Most of us have challenging areas in our yard or garden. Maybe it’s a low, wet area. Maybe it’s a spot taken over by impossible weeds. Or maybe it’s a narrow spot. Even worse: a very long, narrow spot.
How do you plant a narrow garden? We’ve recently tackled this question. This post provides a little background and the first steps we took. In another post, I’ll share my design process. Finally, I’ll provide an update of the finished product.
The Hell Strip
I call our long, narrow planting area the Hell Strip: it’s an area 2 feet by 35 feet between the concrete driveway and steps leading to our front door. In the summer, it’s baked from both sides by the heat of the cement.
This area was installed by the builder at ground level, with builder-installed plantings consisting of: one Feather Reed Grass closest to the front porch, four more right in the middle, and two Russian Sage planted near the sidewalk, all surrounded with an unceremonious dumping of river rock.
The Russian Sage immediately had to go. It gets way too large for such a narrow area. Then, the river rock had to go. Planting through river rock, trying to avoid spilling soil into the rock (I’m so picky about keeping dirt out of the river rock!) is just too much effort. I also believe that river rock adds to the heat (thermal mass, perhaps?) around a plant, and in an already very hot area, we didn’t need any more of that. I scooped it all out and put down shredded cedar (“gorilla hair”) mulch. Shredded cedar mulch is cheap, effective, and so easy to work with.
First Attempt: DIY
A short while later, after the stark 22″ drop off the side of the top step had worn on me for a while as a safety hazard, I decided to install a simple flagstone DIY raised bed using upright flagstones. Using “Colorado Chocolate” flagstone, I buried the flagstone on its edge about halfway into the soil. Of course, I ran into a challenge. The driveway concrete juts out below the soil line, and despite all efforts to hammer/chisel/file/break off those chunks, I had to place the flagstone at a slight angle, leaning out ever-so-slightly at the top. I was temporarily satisfied, but it was far from perfect.
I filled my flagstone raised bed with soil, replanted the Feather Reed Grass and a couple other little plants (Salvia “May Night”, Potentilla neumanniana, and some Sweet Alyssum annual filler) and called it good-enough for now. Note: I also installed this raised bed without permission from the HOA, so in my mind it was a semi-permanent solution and I half expected a nasty-gram to undo it.
Later, a few more plants were added, but still there remained several problems with the Hell Strip.
- The level of the new “raised bed” was not equal to the ground on the other side of the steps, an inconsistency that nibbled at me constantly.
- The rest of the narrow bed remained barren mulch and the four feather reed grasses. I hadn’t tackled it yet because I intended to extend the raised portion with another tier or two. After struggling with the irregular concrete under the soil level, though, I knew I’d need professional help. And so this planting area wallowed, with the added feature of mice and vole-friendly holes at the base of the concrete where re-pour contractors had filled their forms with river rock.

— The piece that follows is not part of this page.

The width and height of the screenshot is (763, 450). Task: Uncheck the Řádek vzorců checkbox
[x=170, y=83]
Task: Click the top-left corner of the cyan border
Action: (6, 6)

A Little Extra Help for Some Real Progress
Then……we decided to address our backyard drainage problems (oh, much more on that later!) with the help of professionals, and suddenly we had the perfect opportunity to also let the landscapers finish the narrow raised beds using the right tools and plenty of brawn. They cut away the protruding subterranean concrete, used much larger pieces of flagstone (SO.HEAVY.) and installed the bed properly, with a top-tier planting level even with the other side of the steps. Oh yeah, and I got formal HOA approval for the whole thing. Bazinga!
The landscapers cordially planted the few plants back into the bed. These plants will be moving, because now that this bed is finally as I originally intended, planning and planting can commence! Soon I’ll share my design process for planning this long, narrow garden bed to ensure that it looks great and ties in with the bed on the other side of the steps.